Figs 4a, 4c, 4e, 4g, 4i, and 4k compare NSCLC patients and non-cancer controls, while Figs 4b, 4d, 4f, 4h, 4j, and 4l further stratify NSCLC patients based on smoking history (CA non-smokers and CA smokers) in comparison to non-cancer controls. RT-qPCR validation was performed to confirm differential expression patterns identified from deep sequencing data. Data are presented as median with interquartile range (IQR), and statistical significance was assessed using the Mann-Whitney U test. The Y-axis is displayed on a log scale, and p-values indicate statistical significance for each comparison.
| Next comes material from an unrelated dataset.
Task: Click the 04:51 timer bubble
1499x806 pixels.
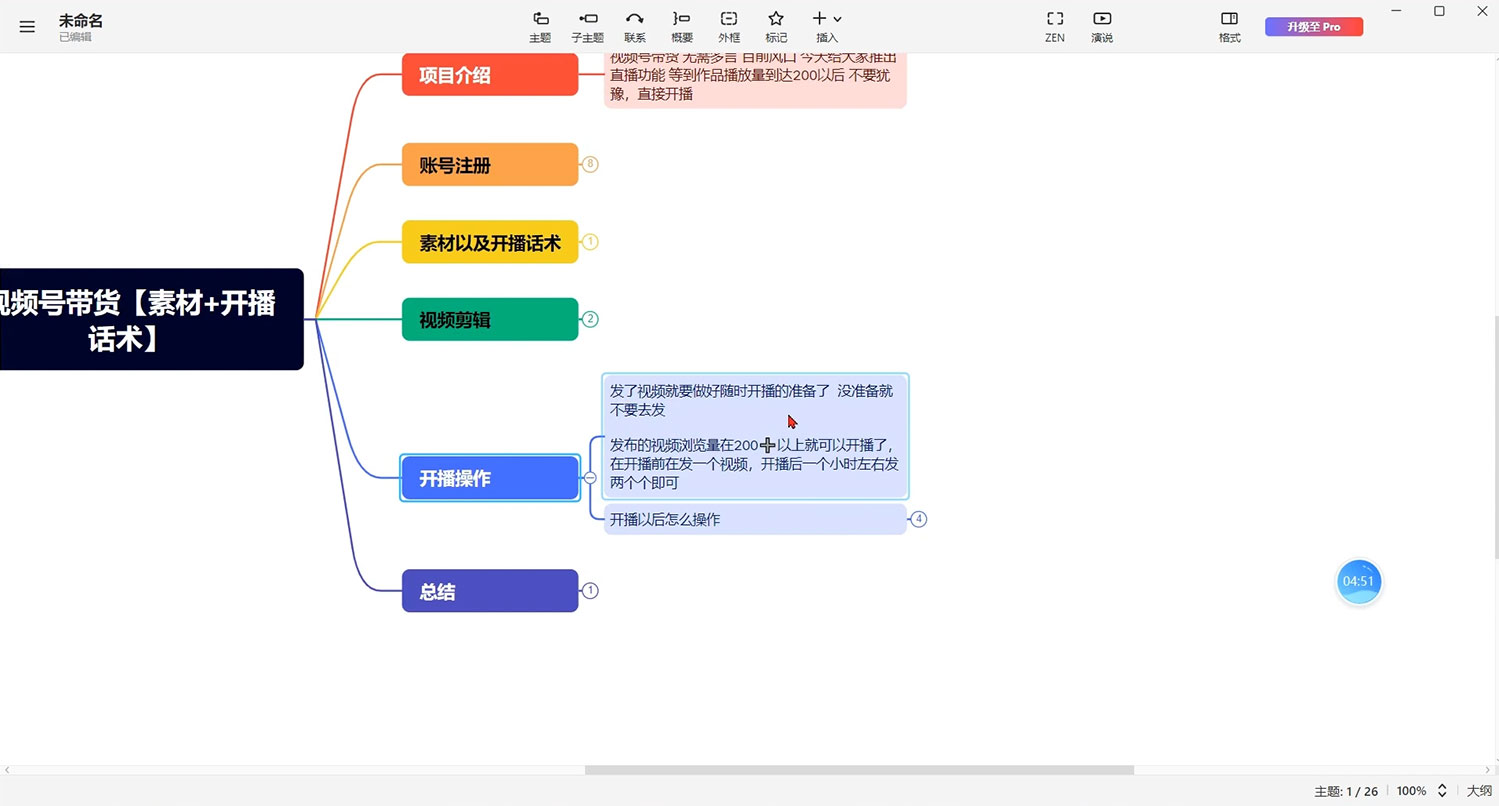Action: [1358, 582]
https://doi.org/10.1371/journal.pone.0337805.g004

In addition, to further validate these associations and ensure they were independent of potential confounders, we performed multivariable binary logistic regression analyses including age, sex, and smoking status (Table 3). The results confirmed that miR-100-5p (OR = 0.66, 95% CI: 0.46–0.95, p = 0.026), miR-199a-3p (OR = 0.57, 95% CI: 0.35–0.92, p = 0.023), and miR-203a (OR = 0.62, 95% CI: 0.39–0.98, p = 0.042) were significantly associated with reduced odds of cancer after adjustment. miR-125b-5p showed a borderline association (OR = 0.68, 95% CI: 0.46–1.01, p = 0.060), while miR-9-5p and miR-107 did not demonstrate significant associations after adjustment. Smoking status remained the strongest independent predictor of cancer (OR ~8–9, p < 0.001), underscoring the importance of adjusting for this factor when evaluating circulating miRNAs as biomarkers.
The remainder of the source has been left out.